Format each line of the records below as an item in a numbered list, skipping any blank lines.

-------- DATA FOR PROCESSING --------

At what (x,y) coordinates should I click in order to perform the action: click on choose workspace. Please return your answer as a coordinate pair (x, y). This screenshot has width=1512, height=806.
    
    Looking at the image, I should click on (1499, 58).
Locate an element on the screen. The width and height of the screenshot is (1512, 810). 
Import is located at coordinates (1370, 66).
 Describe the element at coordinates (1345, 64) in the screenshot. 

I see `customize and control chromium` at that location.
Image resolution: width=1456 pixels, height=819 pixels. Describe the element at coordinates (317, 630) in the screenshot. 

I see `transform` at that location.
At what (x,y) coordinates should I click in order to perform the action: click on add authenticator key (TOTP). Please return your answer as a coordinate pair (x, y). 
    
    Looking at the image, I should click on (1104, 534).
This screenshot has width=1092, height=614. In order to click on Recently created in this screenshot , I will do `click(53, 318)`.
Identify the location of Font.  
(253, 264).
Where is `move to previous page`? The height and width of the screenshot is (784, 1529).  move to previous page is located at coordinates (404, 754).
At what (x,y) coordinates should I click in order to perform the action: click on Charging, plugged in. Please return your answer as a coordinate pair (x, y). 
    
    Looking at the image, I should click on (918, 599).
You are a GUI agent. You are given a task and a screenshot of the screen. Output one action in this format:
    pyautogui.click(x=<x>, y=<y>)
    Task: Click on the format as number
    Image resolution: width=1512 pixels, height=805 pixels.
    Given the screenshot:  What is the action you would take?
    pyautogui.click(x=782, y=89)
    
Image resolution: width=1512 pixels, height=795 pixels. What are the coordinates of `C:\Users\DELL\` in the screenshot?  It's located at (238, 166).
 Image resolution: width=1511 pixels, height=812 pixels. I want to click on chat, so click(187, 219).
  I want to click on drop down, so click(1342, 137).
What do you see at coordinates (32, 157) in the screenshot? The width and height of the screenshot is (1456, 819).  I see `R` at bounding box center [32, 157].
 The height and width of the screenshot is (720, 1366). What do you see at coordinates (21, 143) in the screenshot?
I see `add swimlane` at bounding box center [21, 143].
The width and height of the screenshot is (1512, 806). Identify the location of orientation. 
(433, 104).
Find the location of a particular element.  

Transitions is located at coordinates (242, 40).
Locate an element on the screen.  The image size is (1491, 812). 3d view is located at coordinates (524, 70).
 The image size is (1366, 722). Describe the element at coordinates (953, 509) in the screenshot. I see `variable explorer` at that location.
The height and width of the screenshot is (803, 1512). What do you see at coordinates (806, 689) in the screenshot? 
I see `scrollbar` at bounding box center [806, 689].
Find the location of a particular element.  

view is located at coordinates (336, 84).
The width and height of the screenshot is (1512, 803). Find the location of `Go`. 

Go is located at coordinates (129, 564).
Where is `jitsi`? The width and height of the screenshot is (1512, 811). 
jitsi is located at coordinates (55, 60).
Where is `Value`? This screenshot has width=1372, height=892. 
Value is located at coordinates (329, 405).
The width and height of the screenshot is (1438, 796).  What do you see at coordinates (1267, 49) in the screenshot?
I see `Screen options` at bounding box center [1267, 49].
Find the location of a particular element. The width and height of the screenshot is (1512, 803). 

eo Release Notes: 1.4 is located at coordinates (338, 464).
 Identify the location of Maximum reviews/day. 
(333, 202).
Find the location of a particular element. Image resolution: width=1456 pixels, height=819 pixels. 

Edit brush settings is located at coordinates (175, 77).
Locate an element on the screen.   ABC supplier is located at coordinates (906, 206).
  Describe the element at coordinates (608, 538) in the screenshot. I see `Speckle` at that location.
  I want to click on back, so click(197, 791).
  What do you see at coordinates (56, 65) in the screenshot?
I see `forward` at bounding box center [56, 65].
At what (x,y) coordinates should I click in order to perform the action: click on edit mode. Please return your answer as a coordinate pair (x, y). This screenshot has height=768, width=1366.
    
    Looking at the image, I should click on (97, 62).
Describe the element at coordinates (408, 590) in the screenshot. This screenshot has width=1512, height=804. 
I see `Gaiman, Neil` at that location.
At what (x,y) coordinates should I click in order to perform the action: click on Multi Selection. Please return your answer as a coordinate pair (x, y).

--------

→ CORRECT RESPONSE
1. At what (x,y) coordinates should I click in order to perform the action: click on choose workspace. Please return your answer as a coordinate pair (x, y). This screenshot has width=1512, height=806.
2.     Looking at the image, I should click on (1499, 58).
3. Locate an element on the screen. The width and height of the screenshot is (1512, 810). 
4. Import is located at coordinates (1370, 66).
5.  Describe the element at coordinates (1345, 64) in the screenshot. 
6. I see `customize and control chromium` at that location.
7. Image resolution: width=1456 pixels, height=819 pixels. Describe the element at coordinates (317, 630) in the screenshot. 
8. I see `transform` at that location.
9. At what (x,y) coordinates should I click in order to perform the action: click on add authenticator key (TOTP). Please return your answer as a coordinate pair (x, y). 
10.     Looking at the image, I should click on (1104, 534).
11. This screenshot has width=1092, height=614. In order to click on Recently created in this screenshot , I will do `click(53, 318)`.
12. Identify the location of Font.  
13. (253, 264).
14. Where is `move to previous page`? The height and width of the screenshot is (784, 1529).  move to previous page is located at coordinates (404, 754).
15. At what (x,y) coordinates should I click in order to perform the action: click on Charging, plugged in. Please return your answer as a coordinate pair (x, y). 
16.     Looking at the image, I should click on (918, 599).
17. You are a GUI agent. You are given a task and a screenshot of the screen. Output one action in this format:
18.     pyautogui.click(x=<x>, y=<y>)
19.     Task: Click on the format as number
20.     Image resolution: width=1512 pixels, height=805 pixels.
21.     Given the screenshot:  What is the action you would take?
22.     pyautogui.click(x=782, y=89)
23. Image resolution: width=1512 pixels, height=795 pixels. What are the coordinates of `C:\Users\DELL\` in the screenshot?  It's located at (238, 166).
24.  Image resolution: width=1511 pixels, height=812 pixels. I want to click on chat, so click(187, 219).
25.   I want to click on drop down, so click(1342, 137).
26. What do you see at coordinates (32, 157) in the screenshot? The width and height of the screenshot is (1456, 819).  I see `R` at bounding box center [32, 157].
27.  The height and width of the screenshot is (720, 1366). What do you see at coordinates (21, 143) in the screenshot?
28. I see `add swimlane` at bounding box center [21, 143].
29. The width and height of the screenshot is (1512, 806). Identify the location of orientation. 
30. (433, 104).
31. Find the location of a particular element.  
32. Transitions is located at coordinates (242, 40).
33. Locate an element on the screen.  The image size is (1491, 812). 3d view is located at coordinates (524, 70).
34.  The image size is (1366, 722). Describe the element at coordinates (953, 509) in the screenshot. I see `variable explorer` at that location.
35. The height and width of the screenshot is (803, 1512). What do you see at coordinates (806, 689) in the screenshot? 
36. I see `scrollbar` at bounding box center [806, 689].
37. Find the location of a particular element.  
38. view is located at coordinates (336, 84).
39. The width and height of the screenshot is (1512, 803). Find the location of `Go`. 
40. Go is located at coordinates (129, 564).
41. Where is `jitsi`? The width and height of the screenshot is (1512, 811). 
42. jitsi is located at coordinates (55, 60).
43. Where is `Value`? This screenshot has width=1372, height=892. 
44. Value is located at coordinates (329, 405).
45. The width and height of the screenshot is (1438, 796).  What do you see at coordinates (1267, 49) in the screenshot?
46. I see `Screen options` at bounding box center [1267, 49].
47. Find the location of a particular element. The width and height of the screenshot is (1512, 803). 
48. eo Release Notes: 1.4 is located at coordinates (338, 464).
49.  Identify the location of Maximum reviews/day. 
50. (333, 202).
51. Find the location of a particular element. Image resolution: width=1456 pixels, height=819 pixels. 
52. Edit brush settings is located at coordinates (175, 77).
53. Locate an element on the screen.   ABC supplier is located at coordinates (906, 206).
54.   Describe the element at coordinates (608, 538) in the screenshot. I see `Speckle` at that location.
55.   I want to click on back, so click(197, 791).
56.   What do you see at coordinates (56, 65) in the screenshot?
57. I see `forward` at bounding box center [56, 65].
58. At what (x,y) coordinates should I click in order to perform the action: click on edit mode. Please return your answer as a coordinate pair (x, y). This screenshot has height=768, width=1366.
59.     Looking at the image, I should click on (97, 62).
60. Describe the element at coordinates (408, 590) in the screenshot. This screenshot has width=1512, height=804. 
61. I see `Gaiman, Neil` at that location.
62. At what (x,y) coordinates should I click in order to perform the action: click on Multi Selection. Please return your answer as a coordinate pair (x, y).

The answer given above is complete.